Everybody was thinking China is unstoppable, just like they think of oil. It gapped up on high volume, just like oil did, gaining $10 that day...
If then had couple of weeks of extra volatile trading before it puked.
I bought puts on USO on Monday, first time I bet on the downside in USO.

Anonymous said...

June 9, 2008

(Reuters)—Fund manager BlackRock expects the global credit crisis to last another two to four years as a weakening U.S. economy triggers more write-downs by banks, its chief investment officer for equities said on Monday.

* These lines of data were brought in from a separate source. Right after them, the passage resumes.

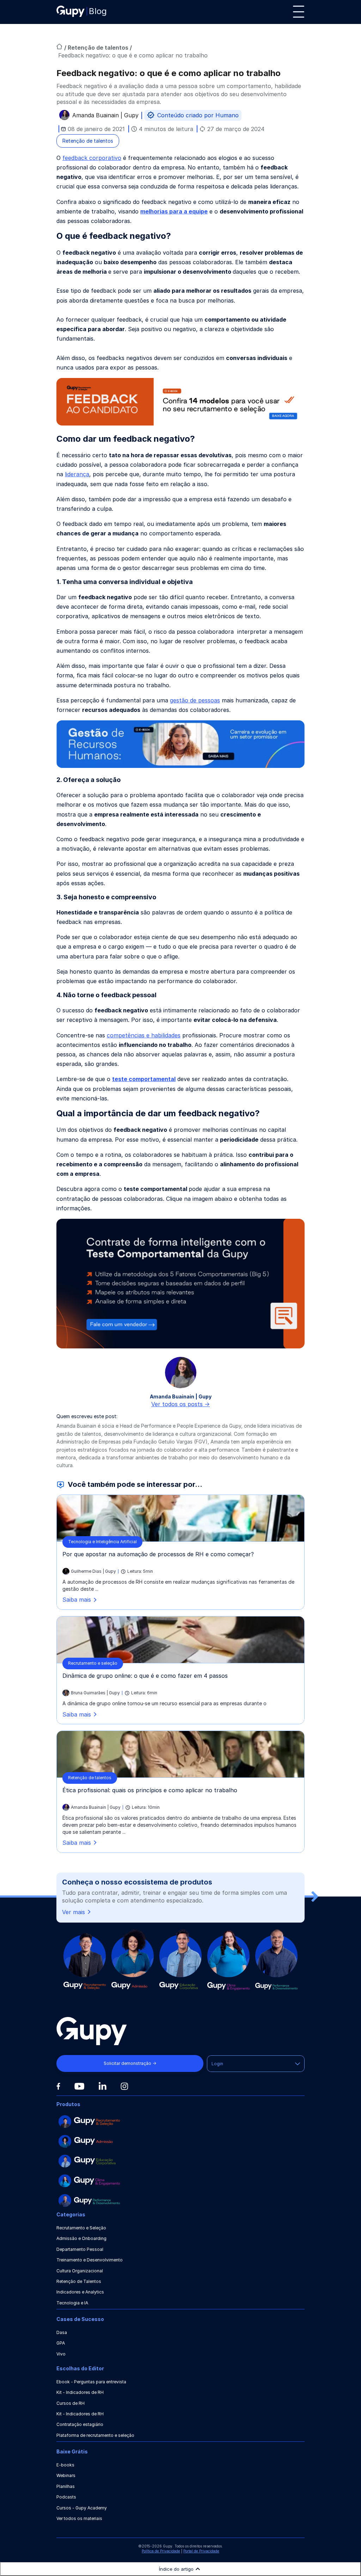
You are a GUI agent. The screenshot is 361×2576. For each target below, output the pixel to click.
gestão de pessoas (195, 700)
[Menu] (299, 12)
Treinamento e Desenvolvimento (89, 2259)
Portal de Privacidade (201, 2551)
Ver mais (73, 1912)
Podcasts (66, 2497)
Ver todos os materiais (79, 2518)
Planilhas (65, 2486)
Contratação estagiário (79, 2424)
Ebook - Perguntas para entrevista (91, 2381)
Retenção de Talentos (78, 2281)
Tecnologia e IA (72, 2302)
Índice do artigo (176, 2569)
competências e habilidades (143, 1035)
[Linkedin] (102, 2086)
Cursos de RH (70, 2403)
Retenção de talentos (99, 47)
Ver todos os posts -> (180, 1404)
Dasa (61, 2332)
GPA (60, 2343)
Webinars (65, 2475)
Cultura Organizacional (79, 2270)
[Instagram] (124, 2086)
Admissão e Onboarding (81, 2238)
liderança (77, 474)
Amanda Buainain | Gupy (105, 116)
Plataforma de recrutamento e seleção (95, 2435)
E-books (65, 2465)
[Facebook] (58, 2086)
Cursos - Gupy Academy (81, 2507)
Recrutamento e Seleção (81, 2227)
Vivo (61, 2354)
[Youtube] (79, 2086)
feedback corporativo (91, 157)
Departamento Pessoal (79, 2249)
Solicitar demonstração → (130, 2063)
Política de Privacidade (161, 2551)
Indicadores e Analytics (80, 2292)
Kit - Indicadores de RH (80, 2392)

The prediction was one of the starkest so far by a global investor about the length of a crisis that began last year with the collapse of the U.S. subprime mortgage market, roiling financial markets.

The turmoil has led the $1.4 trillion money manager to be underweight on financial shares.

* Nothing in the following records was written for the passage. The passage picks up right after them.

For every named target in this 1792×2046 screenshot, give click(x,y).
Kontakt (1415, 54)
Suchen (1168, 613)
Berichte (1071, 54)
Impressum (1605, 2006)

“The credit crisis will be with us for a long time,” said Bob Doll, also vice chairman of BlackRock.

Banker said...

Roger,

I totally agree with you. The IEA came out today and called it a crisis and the futures exchange increased margins on outstanding positions. These are all signs (to me at least) that "They" are concerned and starting to address the high cost of crude.

Anonymous said...

The 'Credit Crisis' will probably last 2 to 4 years, and will no doubt and in hindsight look like a credit contraction. Surely that is what it is, a natural part of the cycle where money can be made but just not as easily as it has been in the last 5 years.

This time is different because of higher commodity prices and a growing Asia, Russia and S America. Maybe the contraction will be very shallow if you take into account Global growth?

Roger, what do you do during this part of the cycle? Although it's certainly not the first I've experienced (at school I was probably the only kid who read the financial's daily) it is the first where I've been exposed as an investor.

I think I might have answered my question in the second paragraph but is there a traditional haven during this phase?

Roger Nusbaum said...

i have outlined my position for a while; generally defensive, less than normal equity exposure, overweight materials, tilting to non dollar assets (like foreign stocks and debt) and more cash than normal.